Community of Learners
Kathryn Stejskal, MS Latin, US Humanities, and Dean of US Girls

While repetitiveness in a speech is usually to be avoided, every once in awhile it can be a good sign. Nearly every speaker—teachers, heads of school, even the two students—at the Upper School Open House said that one of the most important and beloved aspects of Wilberforce is the community of learners. "If we sound repetitive," said Dr. Ristuccia, "it's because we're consistent with our mission."

When we talk about a community of learners, we point to two primary aspects of our culture:

First, a faculty-led culture means that the teachers draw the students up into a lively and robust intellectual conversation, rather than stooping to attract them with pop-culture gimmicks and the like. We seek to model a world where being a life-long learner is exciting and attractive.

Second, a community of learners features classes in which students discuss, collaborate and eventually are able—as a class—to take the conversation into their own hands.
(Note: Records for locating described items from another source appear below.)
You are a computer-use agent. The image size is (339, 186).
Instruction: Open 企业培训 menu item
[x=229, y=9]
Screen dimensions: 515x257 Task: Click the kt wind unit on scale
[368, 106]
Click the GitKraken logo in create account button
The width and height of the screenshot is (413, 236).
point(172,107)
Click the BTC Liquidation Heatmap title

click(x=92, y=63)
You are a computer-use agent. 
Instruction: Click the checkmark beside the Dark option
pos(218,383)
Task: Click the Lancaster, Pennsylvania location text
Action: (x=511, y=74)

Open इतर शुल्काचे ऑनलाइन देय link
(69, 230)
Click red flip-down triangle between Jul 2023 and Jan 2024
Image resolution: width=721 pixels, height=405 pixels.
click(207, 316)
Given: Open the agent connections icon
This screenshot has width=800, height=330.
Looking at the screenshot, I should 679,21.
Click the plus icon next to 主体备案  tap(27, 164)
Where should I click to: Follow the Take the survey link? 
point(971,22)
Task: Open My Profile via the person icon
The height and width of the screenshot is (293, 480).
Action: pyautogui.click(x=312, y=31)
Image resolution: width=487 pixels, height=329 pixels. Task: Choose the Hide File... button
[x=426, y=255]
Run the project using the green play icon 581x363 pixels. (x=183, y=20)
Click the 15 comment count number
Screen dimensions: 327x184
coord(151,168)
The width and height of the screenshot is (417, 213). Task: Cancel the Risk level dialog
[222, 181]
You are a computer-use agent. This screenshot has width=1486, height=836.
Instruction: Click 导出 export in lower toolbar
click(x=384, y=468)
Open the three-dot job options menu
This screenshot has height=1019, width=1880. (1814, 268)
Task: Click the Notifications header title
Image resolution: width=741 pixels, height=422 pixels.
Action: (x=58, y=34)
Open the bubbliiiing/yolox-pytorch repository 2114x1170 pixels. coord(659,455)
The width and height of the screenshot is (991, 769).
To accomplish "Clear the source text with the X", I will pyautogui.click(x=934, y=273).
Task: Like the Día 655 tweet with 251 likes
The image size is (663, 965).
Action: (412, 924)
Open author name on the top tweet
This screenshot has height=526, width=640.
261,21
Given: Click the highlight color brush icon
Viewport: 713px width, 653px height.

Teachers are guides: we've climbed this particular mountain a few times before, and we know the way, but we surely aren't going to climb the mountain for you while you stand at the bottom and admire. We are all climbing that mountain together.

One of the greatest blessings of being a member of our community of learners is, I admit, a somewhat selfish one: I am daily introduced to new ideas, I ponder new questions, and I hear new answers.

I have had the privilege of being a part of some great conversations:

Reading Hobbes' Leviathan with Class 10, I pondered along with the students the nature of justice and the pressing question: Do you have a moral obligation to wear your seatbelt in the backseat on a long road trip just because it's the law? During a discussion that arose in HL 9, we took a few minutes to wonder whether the suggestion in the Constitutional Convention that our government have a council of three presidents from three different regions would in fact have improved our system. While monitoring lunch and contemplating an unusual utensil holder with several students, we considered: Could a stump with a fork jammed into it be considered real art?

Teaching a class often feels as rigorous and exhilarating as taking a college course. And then there is extra reading on top it all! Students make book recommendations to me all the time—often appalled that I haven't read their favorite biography or work of historical fiction—and some students even bring the book and lend it to me.

Finally, we know that the only true basis for a thriving community is Christ. We believe that praying together and praising together is the only way that real learning together will happen. Please pray for our community of learners!